The attorneys and Lake took one day to pick the eight-woman, four-man jury that heard the case. Many among the panel knew little about Enron, although some confided in questionnaires and in court that "greed" or misdeeds took the company down.
"I just kind of tune this out," one juror, an engineer, said at the hearing. "It's kind of old news."
Tuning out Enron has been a neat trick in the Houston area over the past five years as the ruination of what was dubbed the nation's seventh-largest company has remained the dominant U.S. corporate scandal among a flurry of such implosions around the turn of the century. Scandal also enveloped companies like WorldCom, Tyco and Adelphia, but Enron always has been at the forefront.
That's especially so in Houston, where thousands of employees lost their jobs 4,000 at once the day after Enron filed for bankruptcy on Dec. 2, 2001. Many lost their retirement savings, which was invested in near-worthless Enron shares.
Enron was born in 1985 upon the merger of Houston Natural Gas and Omaha, Neb.-based InterNorth. The new company, then a massive pipeline concern, made Houston its home. Based on the vision of Lay, the chairman and chief executive, and Jeff Skilling, a consultant who later became chief operating officer, Enron became a major trader and proponent of open energy markets.
By August 2000, propelled by energy trading, new businesses such as retail energy services and Internet bandwidth and a reputation as one of America's most innovative and aggressive company's, Enron's share price crossed $90. Skilling replaced Lay as CEO the following February.
However, prosecutors say fraudulent bookkeeping and financial reporting started to become the norm at Enron by 1999, and the lawbreaking grew more rampant as the company internally struggled to impress Wall Street by keeping up its fantastic earnings growth.
Questions about Enron's accounts began to crop up in early 2001, rumors Lay and Skilling blame on short-sellers betting on the share price dropping.
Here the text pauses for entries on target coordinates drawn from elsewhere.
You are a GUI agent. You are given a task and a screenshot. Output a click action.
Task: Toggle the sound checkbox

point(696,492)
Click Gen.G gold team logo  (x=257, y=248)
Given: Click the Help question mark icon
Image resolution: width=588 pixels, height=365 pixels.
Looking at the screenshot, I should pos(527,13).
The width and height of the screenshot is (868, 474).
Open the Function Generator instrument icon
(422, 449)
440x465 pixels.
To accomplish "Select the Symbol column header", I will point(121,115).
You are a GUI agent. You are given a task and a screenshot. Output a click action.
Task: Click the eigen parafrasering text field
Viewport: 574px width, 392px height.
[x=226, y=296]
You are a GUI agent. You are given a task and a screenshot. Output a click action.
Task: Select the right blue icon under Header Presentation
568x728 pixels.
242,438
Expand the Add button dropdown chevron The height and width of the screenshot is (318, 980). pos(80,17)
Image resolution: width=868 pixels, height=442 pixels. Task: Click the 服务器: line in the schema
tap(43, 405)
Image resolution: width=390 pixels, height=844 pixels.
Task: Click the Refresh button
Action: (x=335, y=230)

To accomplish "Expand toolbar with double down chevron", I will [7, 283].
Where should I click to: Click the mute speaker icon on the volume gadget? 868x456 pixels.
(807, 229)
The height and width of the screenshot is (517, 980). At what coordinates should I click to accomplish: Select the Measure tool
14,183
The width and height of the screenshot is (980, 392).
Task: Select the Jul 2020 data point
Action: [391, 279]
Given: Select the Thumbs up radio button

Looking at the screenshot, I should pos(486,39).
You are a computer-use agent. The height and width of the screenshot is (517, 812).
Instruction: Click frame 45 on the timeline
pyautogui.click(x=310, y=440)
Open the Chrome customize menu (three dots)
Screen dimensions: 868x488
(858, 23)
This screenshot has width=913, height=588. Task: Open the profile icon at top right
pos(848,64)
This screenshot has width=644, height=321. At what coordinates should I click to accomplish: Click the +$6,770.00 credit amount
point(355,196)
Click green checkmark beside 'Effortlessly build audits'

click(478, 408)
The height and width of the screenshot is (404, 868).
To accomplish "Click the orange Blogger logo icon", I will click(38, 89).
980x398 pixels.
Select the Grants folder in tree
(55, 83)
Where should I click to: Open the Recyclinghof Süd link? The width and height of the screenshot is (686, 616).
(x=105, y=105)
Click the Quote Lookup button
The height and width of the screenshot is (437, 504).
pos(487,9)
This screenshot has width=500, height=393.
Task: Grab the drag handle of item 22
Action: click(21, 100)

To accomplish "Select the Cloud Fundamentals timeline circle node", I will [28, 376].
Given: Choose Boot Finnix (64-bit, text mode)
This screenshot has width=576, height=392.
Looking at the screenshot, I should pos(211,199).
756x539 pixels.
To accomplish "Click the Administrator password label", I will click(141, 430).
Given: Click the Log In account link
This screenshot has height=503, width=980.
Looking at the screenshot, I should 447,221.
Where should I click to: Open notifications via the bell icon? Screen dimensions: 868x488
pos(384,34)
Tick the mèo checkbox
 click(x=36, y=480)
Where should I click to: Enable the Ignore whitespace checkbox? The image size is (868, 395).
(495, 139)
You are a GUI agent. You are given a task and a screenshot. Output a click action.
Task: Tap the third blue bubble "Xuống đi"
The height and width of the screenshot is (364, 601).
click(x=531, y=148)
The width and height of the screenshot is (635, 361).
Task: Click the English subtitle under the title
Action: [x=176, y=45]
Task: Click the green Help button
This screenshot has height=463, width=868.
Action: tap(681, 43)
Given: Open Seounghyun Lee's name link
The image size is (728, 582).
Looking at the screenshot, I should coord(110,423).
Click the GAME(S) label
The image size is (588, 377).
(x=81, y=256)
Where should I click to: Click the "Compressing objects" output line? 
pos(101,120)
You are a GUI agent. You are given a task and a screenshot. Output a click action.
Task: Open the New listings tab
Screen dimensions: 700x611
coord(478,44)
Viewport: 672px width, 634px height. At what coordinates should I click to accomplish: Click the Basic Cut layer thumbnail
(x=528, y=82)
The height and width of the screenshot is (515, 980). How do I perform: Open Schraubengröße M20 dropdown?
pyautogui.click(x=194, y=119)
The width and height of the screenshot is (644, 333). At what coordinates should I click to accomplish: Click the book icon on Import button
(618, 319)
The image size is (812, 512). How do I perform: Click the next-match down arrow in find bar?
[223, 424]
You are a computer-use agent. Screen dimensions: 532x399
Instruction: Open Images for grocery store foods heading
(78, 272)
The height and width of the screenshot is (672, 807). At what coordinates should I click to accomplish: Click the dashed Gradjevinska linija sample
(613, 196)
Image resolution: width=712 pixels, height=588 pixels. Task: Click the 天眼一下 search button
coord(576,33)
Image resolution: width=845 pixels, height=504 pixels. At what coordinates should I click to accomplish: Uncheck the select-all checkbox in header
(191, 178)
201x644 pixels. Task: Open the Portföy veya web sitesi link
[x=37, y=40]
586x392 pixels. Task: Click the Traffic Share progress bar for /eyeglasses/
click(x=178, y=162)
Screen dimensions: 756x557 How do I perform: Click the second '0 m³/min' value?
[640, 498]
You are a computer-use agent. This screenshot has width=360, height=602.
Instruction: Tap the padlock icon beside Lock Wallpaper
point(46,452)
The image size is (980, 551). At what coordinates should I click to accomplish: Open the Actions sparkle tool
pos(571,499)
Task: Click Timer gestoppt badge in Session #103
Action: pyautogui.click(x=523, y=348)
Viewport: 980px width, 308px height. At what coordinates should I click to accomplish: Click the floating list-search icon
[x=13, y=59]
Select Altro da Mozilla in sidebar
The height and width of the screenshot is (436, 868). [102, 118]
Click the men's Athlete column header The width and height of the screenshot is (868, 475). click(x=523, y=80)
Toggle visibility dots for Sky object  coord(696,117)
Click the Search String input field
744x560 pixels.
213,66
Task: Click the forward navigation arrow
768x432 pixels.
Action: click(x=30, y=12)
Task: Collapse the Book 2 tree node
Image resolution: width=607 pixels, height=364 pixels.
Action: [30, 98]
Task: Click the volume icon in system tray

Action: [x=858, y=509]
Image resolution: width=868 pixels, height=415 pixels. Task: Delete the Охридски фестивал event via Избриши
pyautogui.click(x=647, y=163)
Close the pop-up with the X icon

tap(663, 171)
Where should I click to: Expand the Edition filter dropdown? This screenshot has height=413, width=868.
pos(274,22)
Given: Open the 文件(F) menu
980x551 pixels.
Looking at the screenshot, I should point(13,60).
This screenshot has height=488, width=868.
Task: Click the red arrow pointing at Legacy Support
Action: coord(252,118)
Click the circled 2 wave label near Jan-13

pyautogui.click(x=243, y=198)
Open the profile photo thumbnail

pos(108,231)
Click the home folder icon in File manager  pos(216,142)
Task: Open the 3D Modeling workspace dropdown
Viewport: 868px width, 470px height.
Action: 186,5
The stock price steadily slipped during the year, and Skilling abruptly announced his resignation for personal reasons in August.
Enron Vice President Sherron Watkins warned Lay of a potential accounting time bomb regarding Fastow's machinations shortly after Skilling left, but an investigation by Vinson & Elkins found no major issues. The Wall Street Journal began questioning Fastow's LJM transactions in mid-October, and he was ousted a week later.
The Securities and Exchange Commission began a formal investigation in October 2001 and Enron revised its financial statements for the previous five years to account for $586 million in losses on Nov. 8. Eleven days later, Enron restated its third-quarter earnings and revealed it was struggling to restructure a $690 million obligation looming on Nov. 27.
Enron was into its death spiral, and when smaller rival Dynegy nixed a last-ditch merger attempt, Enron was forced into bankruptcy.
On the civil front, shareholders' lawsuits against banks and others accused of enabling Enron have racked up about $7.3 billion in settlements, including interest, so far, offering former stock owners a chance of recovering at least some of what they put into the company.